原文抜粋
図5を参照しながら連携制御の詳細を説明する。本実施形態の空気調和装置(10)では、換気ユニット(50)の換気量が、照射ユニット(60)の出力よりも優先して決定される。
【0076】
換気運転の開始指令が制御部(C)に入力されると、ステップST1において、制御部(C)は、対象空間である室内空間(I)に存在する人の数を特定する。具体的には、制御部(C)は、赤外線センサ(81)で検出された信号に基づき、室内空間(I)の人の数を特定する。
【0077】
ステップST2において、制御部(C)は、室内空間(I)の必要換気量Vnを算出する。必要換気量Vnは、ウィルス感染対策に必要な換気量を意味する。必要換気量Vnは、例えば以下の(1)式で表される。
【0078】
Vn=α×n・・・(1)
ここで、αは室内空間(I)の一人当たりに必要な換気量であり、例えば30[m3/h/人]である。nは室内空間(I)に存在する人の数である。

提供データ
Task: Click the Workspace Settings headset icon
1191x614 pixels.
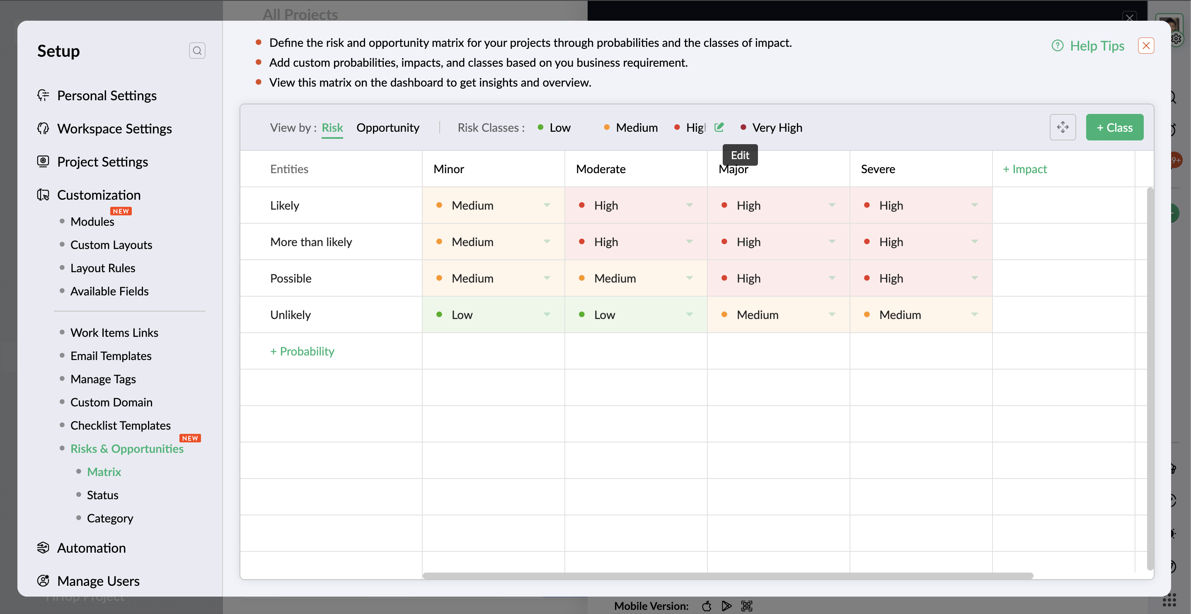Action: pyautogui.click(x=43, y=129)
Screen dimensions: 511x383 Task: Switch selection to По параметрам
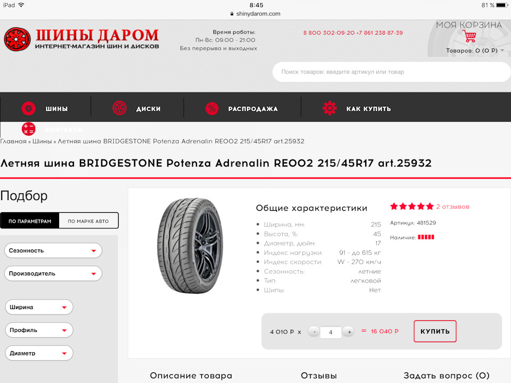(x=30, y=221)
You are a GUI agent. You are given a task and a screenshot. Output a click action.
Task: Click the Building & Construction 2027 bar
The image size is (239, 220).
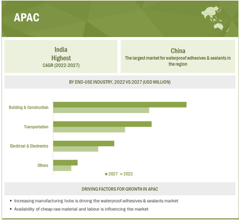[120, 105]
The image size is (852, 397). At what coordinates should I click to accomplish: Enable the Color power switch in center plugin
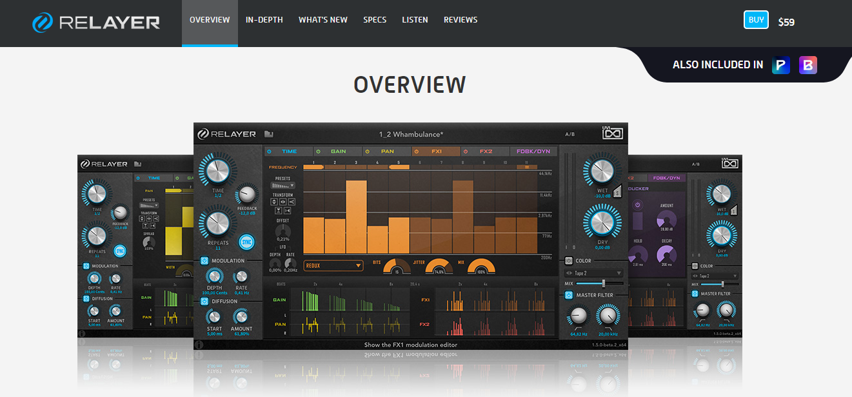coord(569,261)
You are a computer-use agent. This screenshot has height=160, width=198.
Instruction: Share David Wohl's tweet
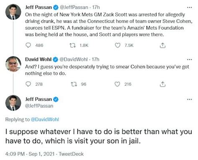(x=162, y=84)
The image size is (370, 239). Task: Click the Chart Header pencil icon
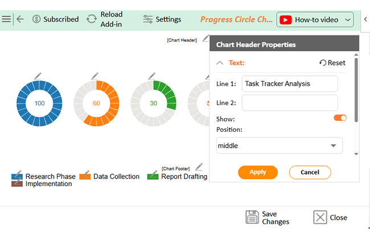click(205, 39)
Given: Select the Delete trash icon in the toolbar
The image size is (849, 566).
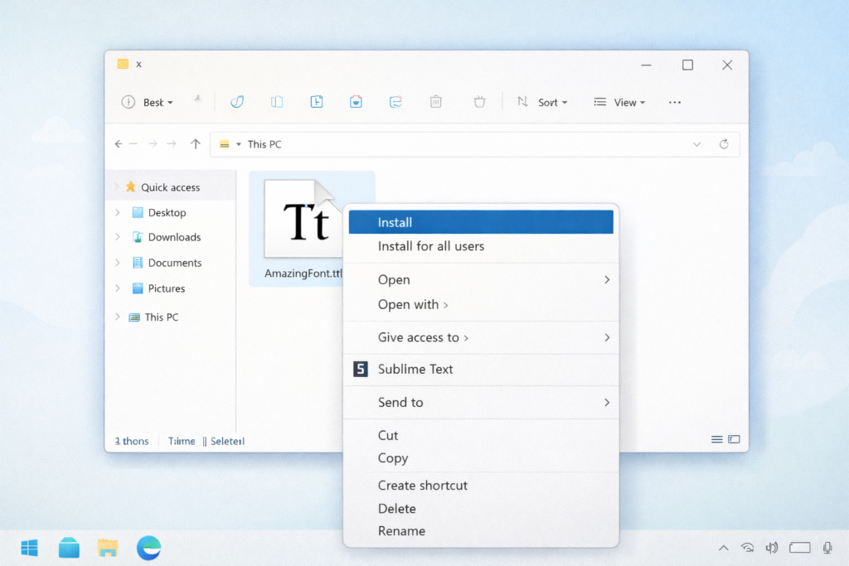Looking at the screenshot, I should [435, 101].
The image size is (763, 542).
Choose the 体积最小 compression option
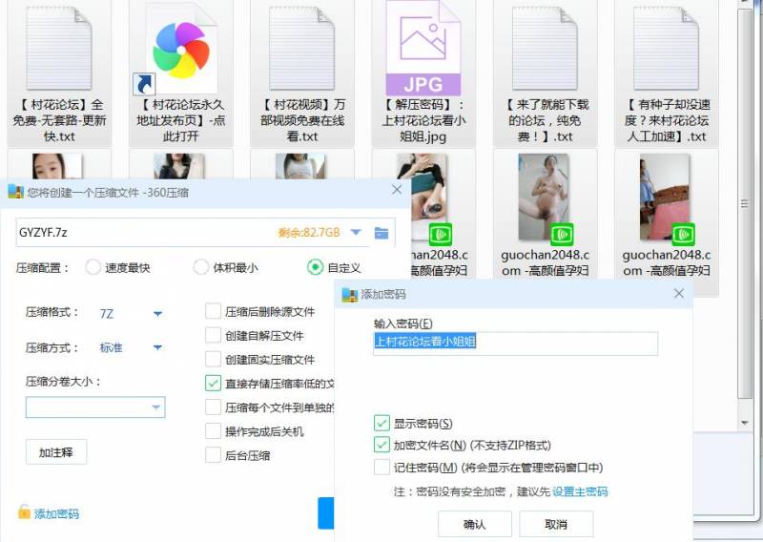pyautogui.click(x=201, y=267)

作業指示
**1)** 空気調和装置の抜粋によると、制御部は何に基づいて室内空間の人の数を特定するか。
**2)** 空気調和装置の抜粋のうち、「図5を参照しながら連携制御の」を含む箇所から書き始め、「I)に存在する人の数である。」まで書いたら止めて、原文どおりに書き写すこと。

解答一覧
**1)** 赤外線センサ(81)で検出された信号に基づいて特定する。

**2)**
図5を参照しながら連携制御の詳細を説明する。本実施形態の空気調和装置(10)では、換気ユニット(50)の換気量が、照射ユニット(60)の出力よりも優先して決定される。
【0076】
換気運転の開始指令が制御部(C)に入力されると、ステップST1において、制御部(C)は、対象空間である室内空間(I)に存在する人の数を特定する。具体的には、制御部(C)は、赤外線センサ(81)で検出された信号に基づき、室内空間(I)の人の数を特定する。
【0077】
ステップST2において、制御部(C)は、室内空間(I)の必要換気量Vnを算出する。必要換気量Vnは、ウィルス感染対策に必要な換気量を意味する。必要換気量Vnは、例えば以下の(1)式で表される。
【0078】
Vn=α×n・・・(1)
ここで、αは室内空間(I)の一人当たりに必要な換気量であり、例えば30[m3/h/人]である。nは室内空間(I)に存在する人の数である。